У меня останутся две трети жалованья, имущества и будущей пенсии. Ничего, перебьюсь. На худой конец, даже совсем неплохо, подумал я, а Фонтана спросил:
— Анжела ведь тоже зарабатывает, не так ли?
— Но не могу же я жить на ее деньги! Наоборот, я должен обеспечить ее всем необходимым!
— А сможешь ли? Жизнь в Каннах дорогая.
— Значит, переедем куда-то еще. Мне все равно невозможно будет жить там — «Глобаль»-то в Дюссельдорфе! — Все это я сказал, а потом подумал: «Где же нам жить с Анжелой, сказавшей как-то, что не хочет жить нигде, кроме Канн?»
И опять Фонтана сказал вслух то, о чем я подумал:
— Но ведь Анжела хочет жить только в Каннах. Там ее окружают денежные воротилы, портреты которых она может писать. Мне очень неловко, Роберт, но и об этом мне придется говорить с тобой. Самая великая любовь чахнет, если на каждом шагу испытывает нужду в деньгах.
— Я… Я…
— Ну-ну, говори же.
— Я нездоров, Пауль… — И я рассказал ему все. — Но ты никому не скажешь об этом ни слова, — заключил я свой рассказ.
— Знает ли об этом Анжела?
— Нет. Она думает, у меня немного побаливает нога. Если дела пойдут хуже, мне придется уйти на пенсию и жить на пенсионные деньги.
— Из которых одну треть отдавать Карин. То есть останется еще меньше.
— Правильно. Зато я мог бы постоянно жить в Каннах. А там для меня наверняка найдется работа! Я говорю по-французски. И с легкостью найду работу. — У меня вдруг как-то полегчало на душе, просто камень с души свалился. Ну, конечно, Claudicatio intermittens скрутит меня в бараний рог, и они выставят меня на пенсию! — Однако мне совсем не улыбается мучить и бесить Карин, — сказал я энергично. — Это было бы подло с моей стороны. И я подам на развод.
— А я по-прежнему против того, чтобы ты подавал. Какое у тебя основание? У тебя же его нет.
— Ну, не знаю. Я приезжаю из командировок домой и попадаю в ад. Моя жена ведет себя враждебно и агрессивно. У нас с ней нет супружеских отношений. Разве это не основания? Разве на этом нельзя построить прошение?
Он сердито пожал плечами.
— Этого слишком мало. Пусть она взвоет! Пусть она…
— Нет! — обрезал его я. — Я настаиваю, чтобы ты составил и подал прошение о разводе! При любых условиях! Я отказываюсь еще больше унижать и обижать Карин. Я хочу расстаться с ней — но как можно более порядочно.
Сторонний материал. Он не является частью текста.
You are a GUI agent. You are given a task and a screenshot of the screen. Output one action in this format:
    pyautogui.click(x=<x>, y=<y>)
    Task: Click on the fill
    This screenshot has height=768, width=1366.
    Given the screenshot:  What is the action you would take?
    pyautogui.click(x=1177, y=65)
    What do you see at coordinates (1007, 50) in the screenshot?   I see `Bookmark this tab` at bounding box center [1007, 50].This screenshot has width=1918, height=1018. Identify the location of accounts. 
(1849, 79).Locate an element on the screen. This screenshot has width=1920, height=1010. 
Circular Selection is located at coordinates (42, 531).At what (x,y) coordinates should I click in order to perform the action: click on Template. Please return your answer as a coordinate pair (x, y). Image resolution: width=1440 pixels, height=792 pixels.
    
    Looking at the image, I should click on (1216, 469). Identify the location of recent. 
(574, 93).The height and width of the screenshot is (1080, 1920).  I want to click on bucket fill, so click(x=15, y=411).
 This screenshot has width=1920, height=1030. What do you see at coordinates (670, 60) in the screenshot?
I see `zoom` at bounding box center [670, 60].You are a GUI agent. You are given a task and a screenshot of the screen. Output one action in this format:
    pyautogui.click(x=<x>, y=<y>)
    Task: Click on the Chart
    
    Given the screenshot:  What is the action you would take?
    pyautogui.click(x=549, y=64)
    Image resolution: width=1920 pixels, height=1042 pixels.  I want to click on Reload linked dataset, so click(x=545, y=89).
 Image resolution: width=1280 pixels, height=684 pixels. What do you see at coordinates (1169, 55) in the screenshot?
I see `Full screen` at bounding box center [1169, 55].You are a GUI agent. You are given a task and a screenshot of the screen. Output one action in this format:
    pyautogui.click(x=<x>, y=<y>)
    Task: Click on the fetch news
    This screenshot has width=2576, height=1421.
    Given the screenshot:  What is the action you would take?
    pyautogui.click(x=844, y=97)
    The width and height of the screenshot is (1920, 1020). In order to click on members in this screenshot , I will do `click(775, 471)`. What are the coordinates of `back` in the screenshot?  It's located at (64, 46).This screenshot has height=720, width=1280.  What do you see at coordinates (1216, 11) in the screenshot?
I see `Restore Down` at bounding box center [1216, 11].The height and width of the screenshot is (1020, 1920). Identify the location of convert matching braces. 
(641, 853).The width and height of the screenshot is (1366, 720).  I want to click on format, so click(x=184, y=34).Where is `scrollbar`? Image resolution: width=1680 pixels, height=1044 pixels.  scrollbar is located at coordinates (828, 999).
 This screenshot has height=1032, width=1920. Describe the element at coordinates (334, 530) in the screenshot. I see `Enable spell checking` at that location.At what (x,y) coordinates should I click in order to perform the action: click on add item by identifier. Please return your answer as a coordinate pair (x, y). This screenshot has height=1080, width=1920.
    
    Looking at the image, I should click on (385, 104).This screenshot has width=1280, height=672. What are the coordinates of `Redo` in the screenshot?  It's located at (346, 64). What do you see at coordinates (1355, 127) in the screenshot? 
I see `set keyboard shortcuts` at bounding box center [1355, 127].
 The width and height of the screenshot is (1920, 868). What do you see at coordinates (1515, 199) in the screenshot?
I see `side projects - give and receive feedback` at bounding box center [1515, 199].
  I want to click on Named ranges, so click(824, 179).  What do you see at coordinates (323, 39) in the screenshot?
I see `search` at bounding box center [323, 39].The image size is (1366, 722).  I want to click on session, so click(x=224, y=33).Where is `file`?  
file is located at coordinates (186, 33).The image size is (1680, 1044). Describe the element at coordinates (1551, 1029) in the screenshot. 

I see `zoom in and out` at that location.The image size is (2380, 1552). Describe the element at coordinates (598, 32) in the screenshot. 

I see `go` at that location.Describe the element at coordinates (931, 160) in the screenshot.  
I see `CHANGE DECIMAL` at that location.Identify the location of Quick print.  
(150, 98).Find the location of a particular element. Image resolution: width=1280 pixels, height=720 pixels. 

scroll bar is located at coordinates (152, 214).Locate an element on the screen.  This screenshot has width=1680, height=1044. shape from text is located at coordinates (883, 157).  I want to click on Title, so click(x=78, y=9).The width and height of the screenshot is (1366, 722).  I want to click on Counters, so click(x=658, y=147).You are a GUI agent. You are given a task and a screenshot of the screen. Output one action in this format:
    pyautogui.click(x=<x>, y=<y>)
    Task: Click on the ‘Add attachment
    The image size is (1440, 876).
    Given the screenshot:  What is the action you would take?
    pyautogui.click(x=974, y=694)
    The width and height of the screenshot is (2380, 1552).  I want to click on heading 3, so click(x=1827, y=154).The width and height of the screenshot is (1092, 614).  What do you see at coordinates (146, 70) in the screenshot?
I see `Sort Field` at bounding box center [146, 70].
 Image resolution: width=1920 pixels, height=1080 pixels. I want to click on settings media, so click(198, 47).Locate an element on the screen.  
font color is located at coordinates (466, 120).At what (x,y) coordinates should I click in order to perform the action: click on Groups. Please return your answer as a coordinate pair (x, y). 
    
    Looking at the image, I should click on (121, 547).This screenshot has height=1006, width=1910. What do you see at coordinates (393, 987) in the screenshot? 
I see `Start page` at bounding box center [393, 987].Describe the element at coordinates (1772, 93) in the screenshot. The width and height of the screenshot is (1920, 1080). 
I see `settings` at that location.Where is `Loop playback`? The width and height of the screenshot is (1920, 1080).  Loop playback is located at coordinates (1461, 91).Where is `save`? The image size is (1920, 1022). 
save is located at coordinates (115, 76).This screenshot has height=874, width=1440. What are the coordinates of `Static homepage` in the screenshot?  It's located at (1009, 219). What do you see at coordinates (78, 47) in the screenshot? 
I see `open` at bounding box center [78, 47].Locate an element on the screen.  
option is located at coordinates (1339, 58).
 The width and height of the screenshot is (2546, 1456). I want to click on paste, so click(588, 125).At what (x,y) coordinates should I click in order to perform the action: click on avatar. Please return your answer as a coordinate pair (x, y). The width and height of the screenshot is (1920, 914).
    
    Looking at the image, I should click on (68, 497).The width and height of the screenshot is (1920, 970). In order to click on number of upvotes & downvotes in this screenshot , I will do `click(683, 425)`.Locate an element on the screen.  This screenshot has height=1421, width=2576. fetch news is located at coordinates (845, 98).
— Пожалуйста. Только зафиксируем документально, что ты вынуждаешь меня подать на развод вопреки моему совету. Ты поставишь под этим свою подпись. Я твой друг. Но кроме того я еще и адвокат и должен заботиться о своей репутации.
— С радостью подпишу.
— И еще одну бумагу — мои полномочия. — Он подвинул ко мне заполненный формуляр. Я подписал. — Итак, я подаю прошение о разводе. Это безумие, уверяю тебя. Но ты меня не слушаешься.
— Да, не слушаюсь! Только в этом пункте. Прости, Пауль. Сколько времени потребуется на то, чтобы мы узнали первые результаты?
— Несколько недель. Суд известит Карин. Та, разумеется, наймет адвоката. Адвокат даст ей свои рекомендации. После этого он свяжется со мной.
— Хорошо, — сказал я. — Пусть все так и будет. — У меня вдруг возникло такое чувство, будто все уже решилось в мою пользу.
— Ты не слушаешься моих советов, — сокрушенно покачал головой Фонтана. — Это худо.
Доносившаяся издалека музыка внезапно стала слышнее. То была медленная, грустная мелодия.
40
В ноль часов тридцать минут я вошел в свой номер в «Интерконтинентале». На столе в вазе стояли красные розы сорта «Соня». Я сосчитал: их было тринадцать. К вазе был прислонен конверт. Я надорвал его, изнутри выпала записка. Корявым почерком какой-то продавщицы цветочной лавки было написано:
Je t’aime de tout mon сое et pour toute la vie — Angela.
С запиской в руке я подошел к большому окну, раздвинул занавеси и стал смотреть на аэропорт Лохаузен, на его вращающиеся по кругу белые огоньки и другие, неподвижные — зеленые, красные и голубые. Я присел к телефону так, чтобы розы оказались у самого лица, но чтобы при этом видеть и аэропорт. Записку, выпавшую из конверта, я держал в руке, когда попросил девушку на коммутаторе гостиницы соединить меня с Каннами. А сам в который раз перечитывал корявые буквы послания:
Люблю тебя всем сердцем и на всю жизнь — Анжела.
Левая стопа начала побаливать, не очень сильно.
Телефон зазвонил.
— Канны на проводе, господин Лукас. Говорите.
— Анжела!
— Роберт! Наконец-то. Я жду уже несколько часов.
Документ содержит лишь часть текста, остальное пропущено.